(Reading text Opens)

This is the story of my life so far: 68 years and counting.
Prequel: A Brief History of my Family in France
Beginning of my command of the Cybèle
After the week I spent with my predecessor on the Cybèle, I was recognized as the new Commanding Officer by the commanding officer of the mine hunter division, in a ceremony named "Prise de Commandement" (taking of command).
It's me on the left, when the division chief is saying:
- Officers, petty officers, quartermasters and sailors, from now on you will recognize as your commanding officer lieutenant-commander Celier, present here and you will obey him in all that he will command ...
Inspecting the honor guard
Inspecting the rest of the crew
There were several things that I did not like from my predecessor.
First, he was micromanaging everything, so all the officers were afraid of taking any initiative. And he complained to me that his subordinates did not learn anything. No wonder, as he was terrorizing them!

(Reading text Closes)

### Written task
Answer these questions about the memoir passage on taking command of the Cybèle:
1. What is the French name of the ceremony in which the writer was recognized as the new commanding officer?
2. What rank does the division chief give Celier when addressing the crew?
3. What did the predecessor do that made all the officers afraid of taking any initiative?
Answer using only what the memoir passage says.

(Supplied records Opens)

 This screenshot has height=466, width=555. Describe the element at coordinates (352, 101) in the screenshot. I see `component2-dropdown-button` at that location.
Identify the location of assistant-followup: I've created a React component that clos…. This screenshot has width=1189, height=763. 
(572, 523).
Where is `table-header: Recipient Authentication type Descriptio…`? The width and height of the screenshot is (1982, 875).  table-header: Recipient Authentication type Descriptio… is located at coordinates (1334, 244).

(Supplied records Closes)
(Supplied records Opens)

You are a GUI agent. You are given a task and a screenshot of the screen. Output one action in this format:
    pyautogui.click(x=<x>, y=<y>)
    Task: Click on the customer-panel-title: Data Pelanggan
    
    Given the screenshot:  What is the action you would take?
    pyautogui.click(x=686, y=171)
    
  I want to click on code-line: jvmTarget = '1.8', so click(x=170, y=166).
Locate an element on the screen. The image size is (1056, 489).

(Supplied records Closes)
(Supplied records Opens)

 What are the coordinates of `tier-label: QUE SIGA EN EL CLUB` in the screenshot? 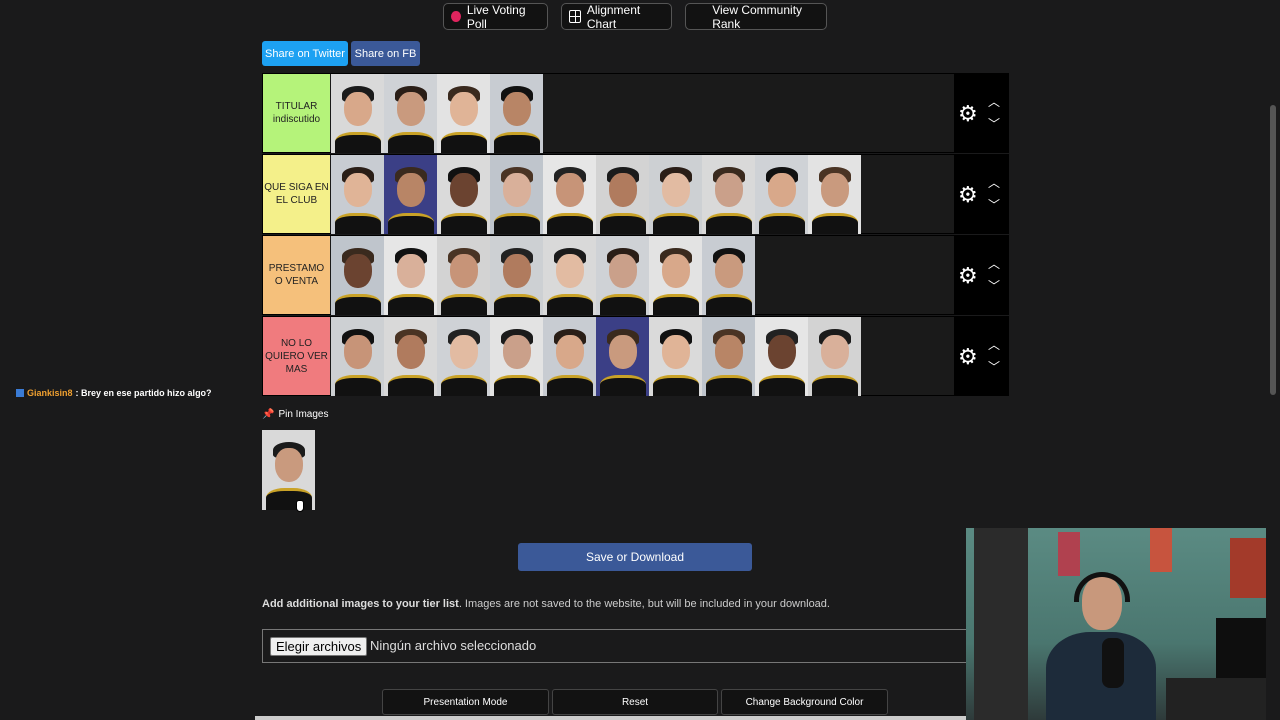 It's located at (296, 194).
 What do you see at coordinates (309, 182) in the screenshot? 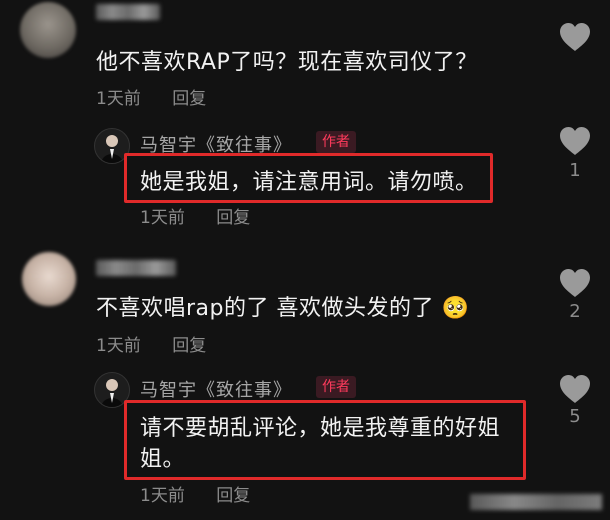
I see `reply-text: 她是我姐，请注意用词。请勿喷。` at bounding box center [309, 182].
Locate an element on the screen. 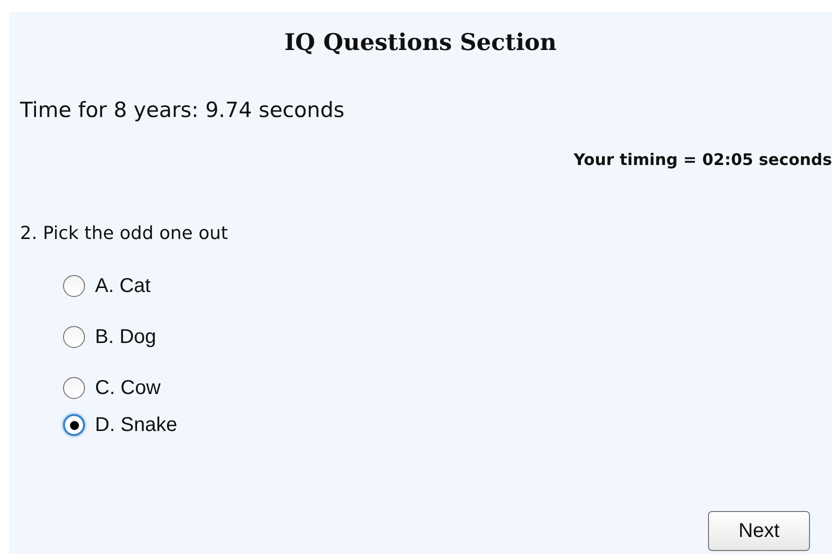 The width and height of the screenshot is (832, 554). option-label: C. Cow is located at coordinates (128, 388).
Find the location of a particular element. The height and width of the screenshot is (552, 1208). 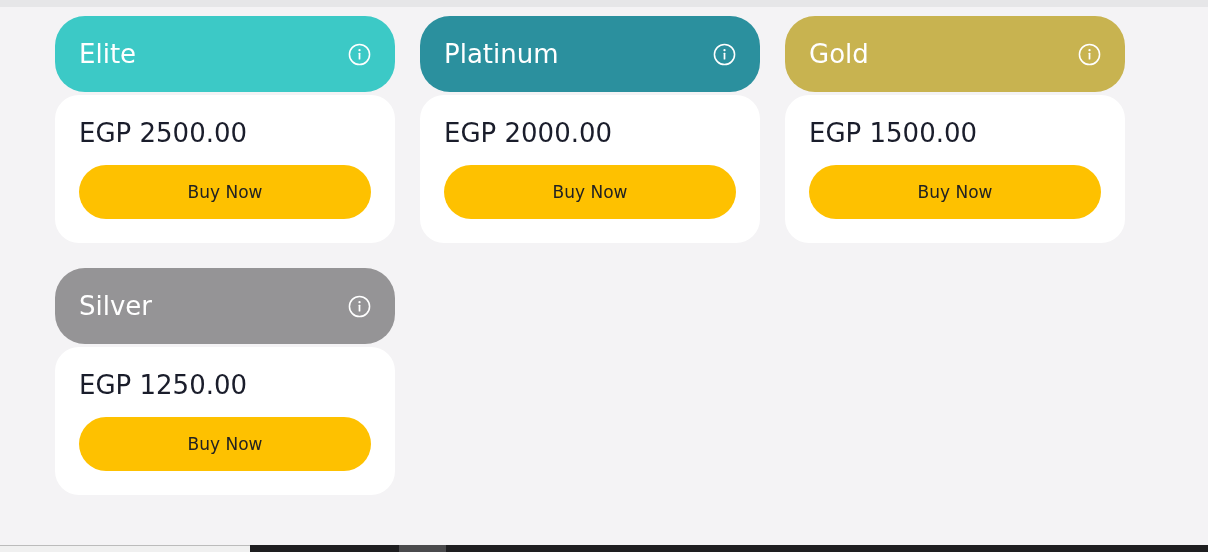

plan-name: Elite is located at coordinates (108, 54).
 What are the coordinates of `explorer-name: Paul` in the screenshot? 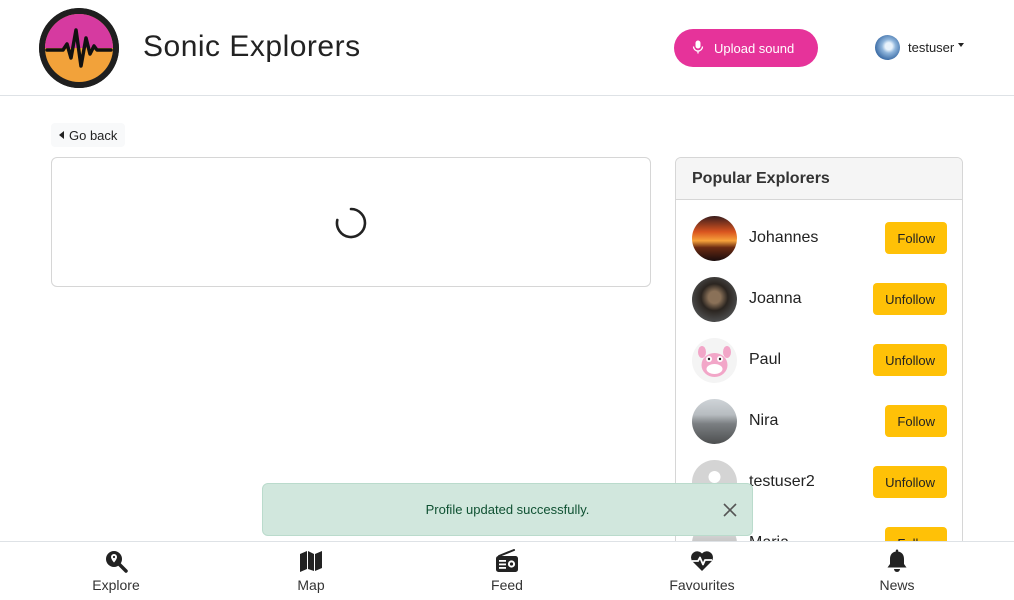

(Supplied records Closes)

### Response box
1. "Prise de Commandement"
2. Lieutenant-commander
3. He micromanaged everything.